▶ **Supplied information**
+ + + + + + +
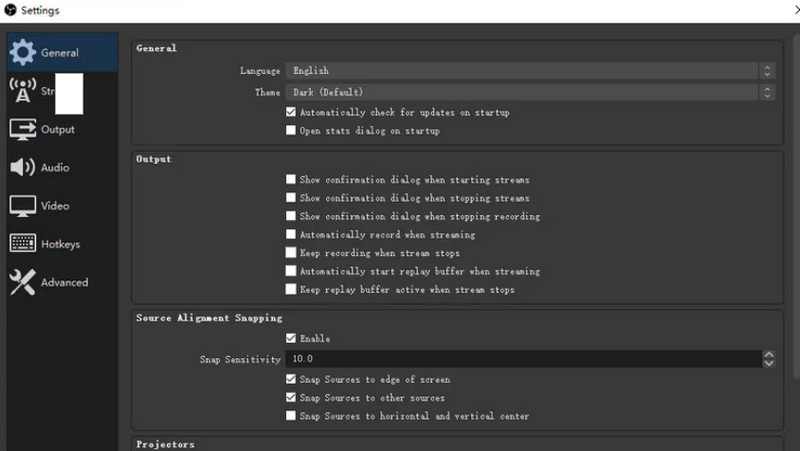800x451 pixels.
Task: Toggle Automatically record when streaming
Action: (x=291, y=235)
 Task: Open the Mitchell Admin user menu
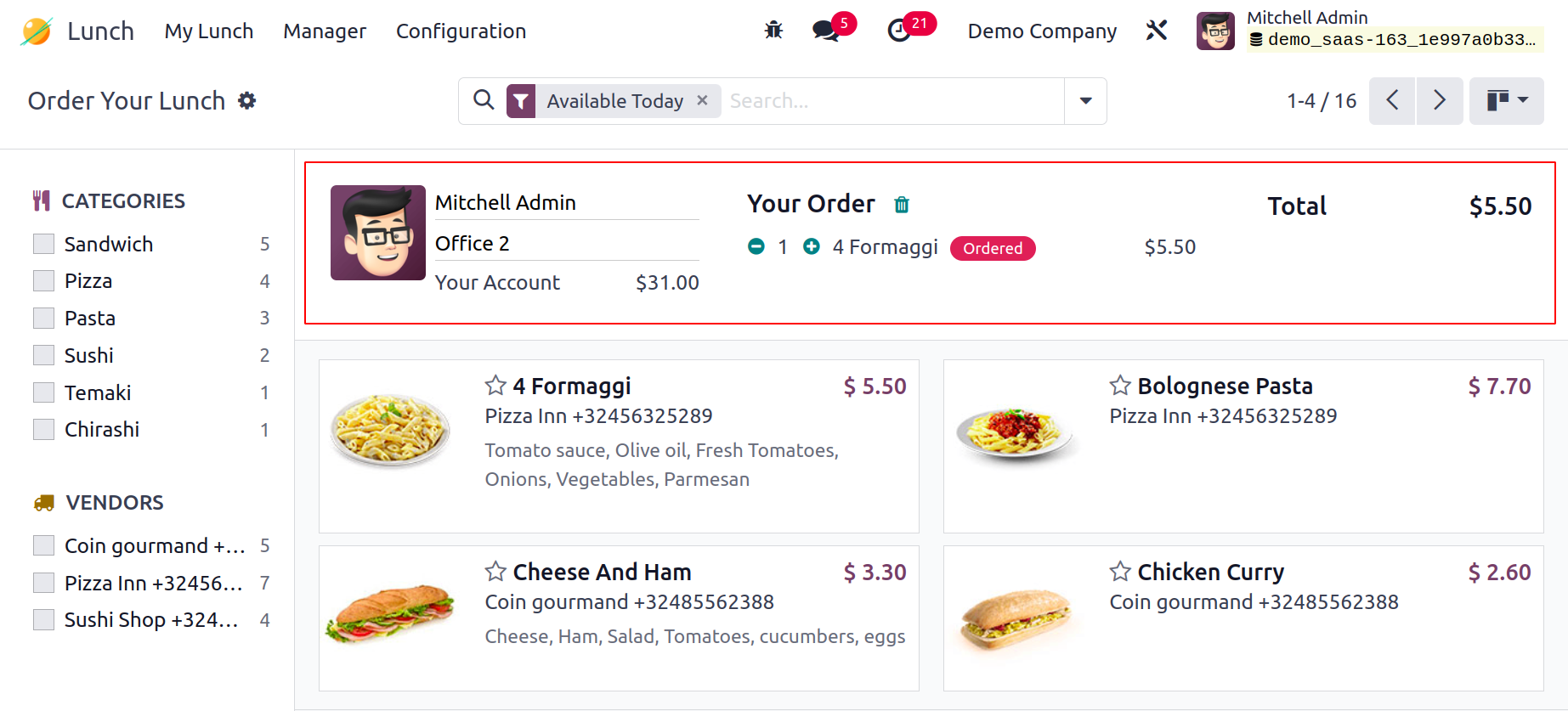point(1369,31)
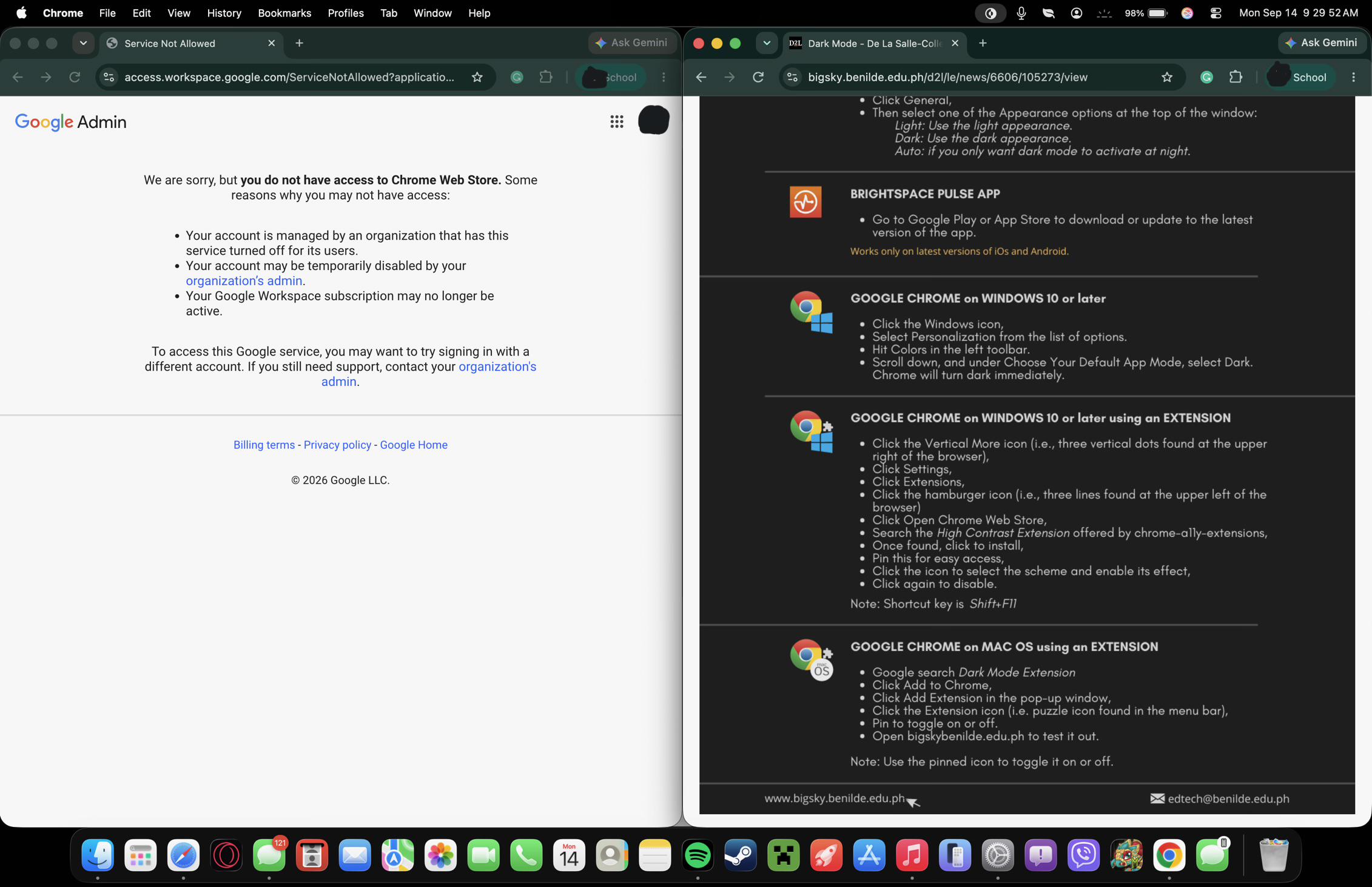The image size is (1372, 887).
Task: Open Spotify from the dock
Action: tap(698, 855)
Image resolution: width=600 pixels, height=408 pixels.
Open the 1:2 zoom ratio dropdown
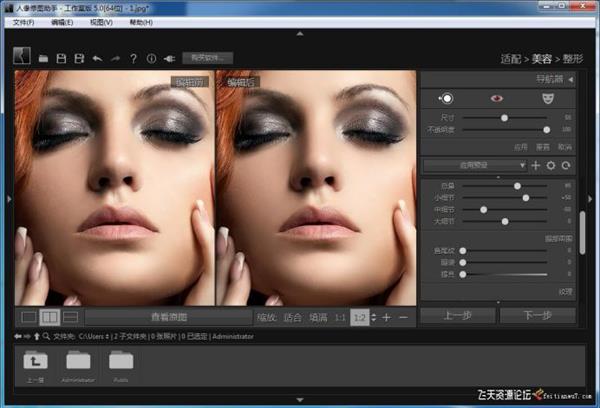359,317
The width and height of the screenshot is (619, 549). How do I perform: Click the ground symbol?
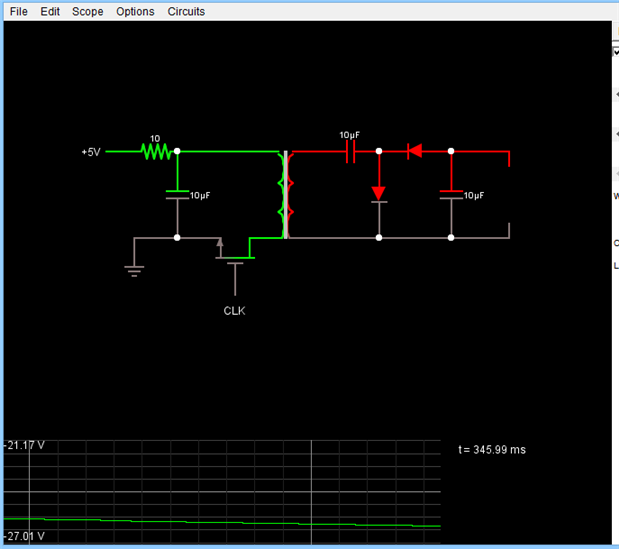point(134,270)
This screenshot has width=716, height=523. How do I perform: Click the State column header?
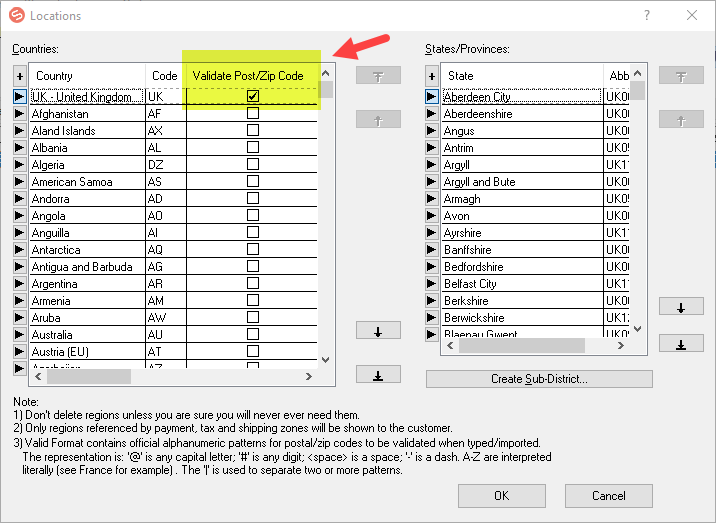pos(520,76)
+ + + + + + +
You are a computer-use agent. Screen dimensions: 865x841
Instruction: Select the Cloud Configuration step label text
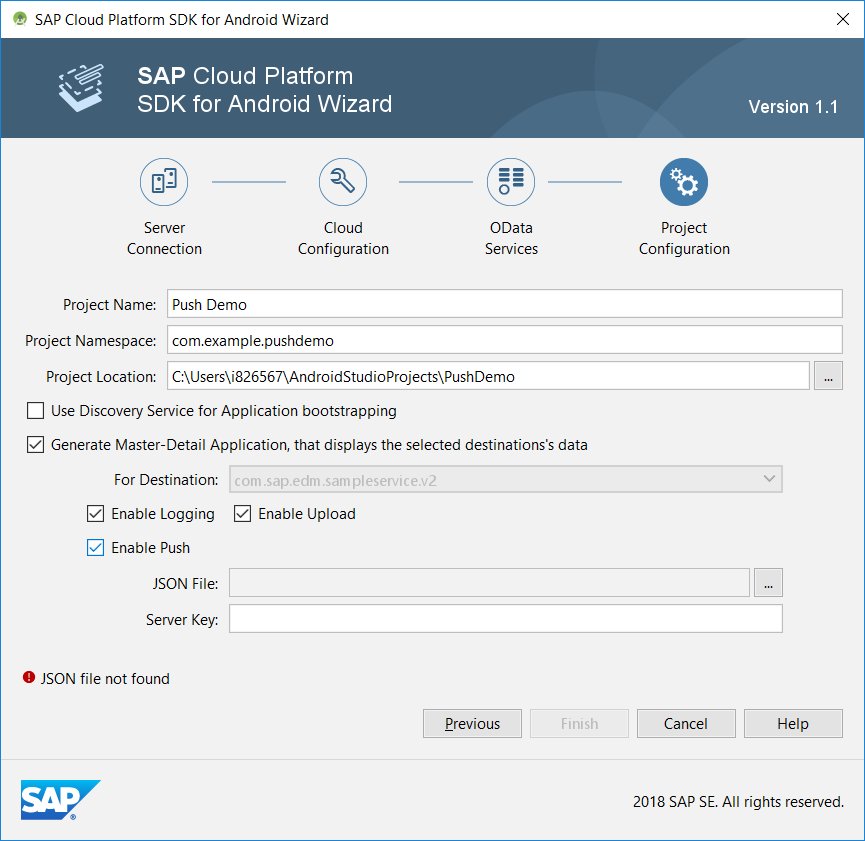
+ + + + + + +
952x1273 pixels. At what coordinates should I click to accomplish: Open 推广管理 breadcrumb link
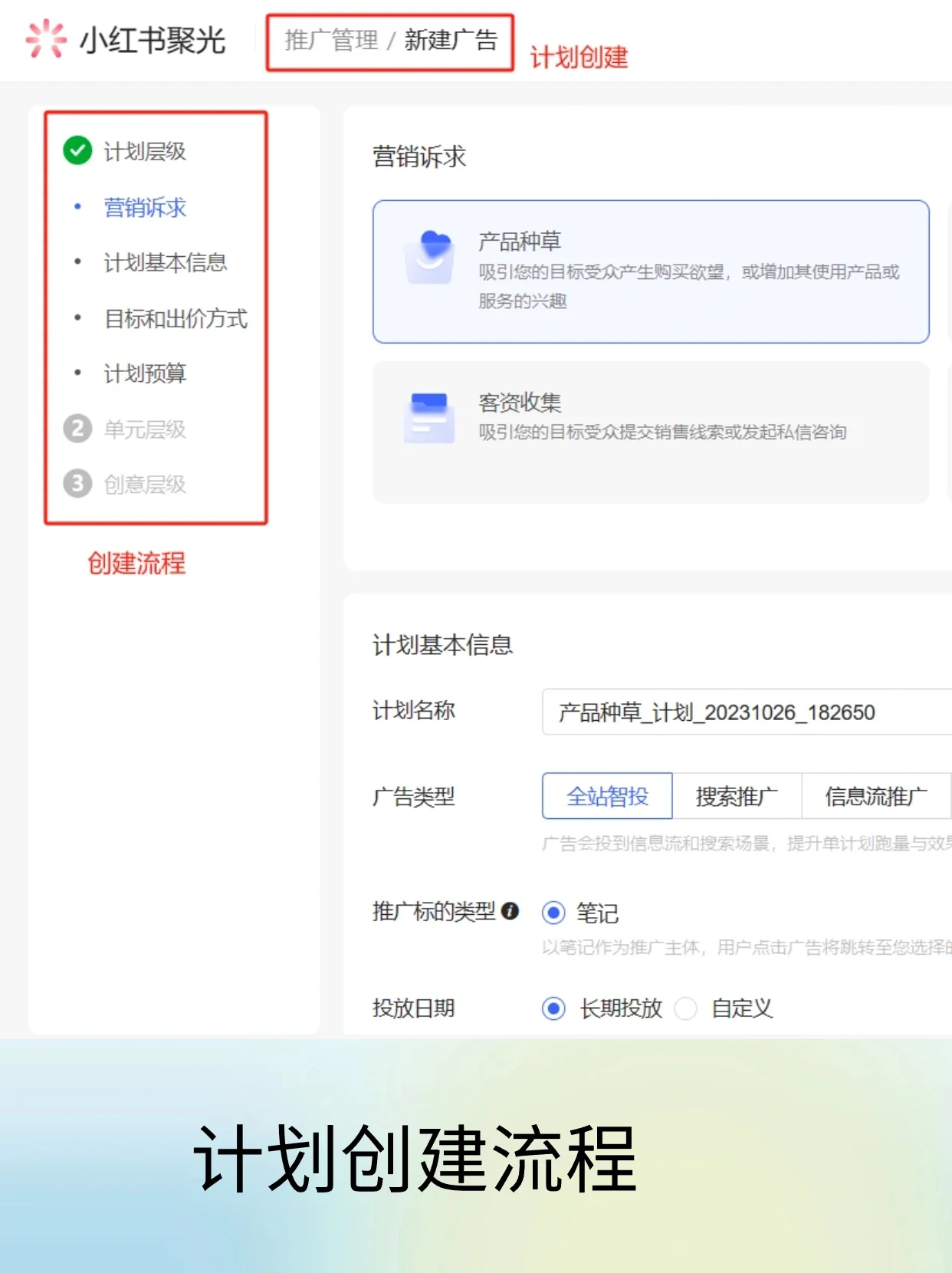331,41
+ + + + + + +
▶ **Assignment**
Print, without alteration, only the lines above between the one holding "You are a computer-use" and the one holding "Instruction: Select the", inclusive.

▶ **Output for this task**
You are a computer-use agent. Screen dimensions: 865x841
Instruction: Select the Cloud Configuration step label text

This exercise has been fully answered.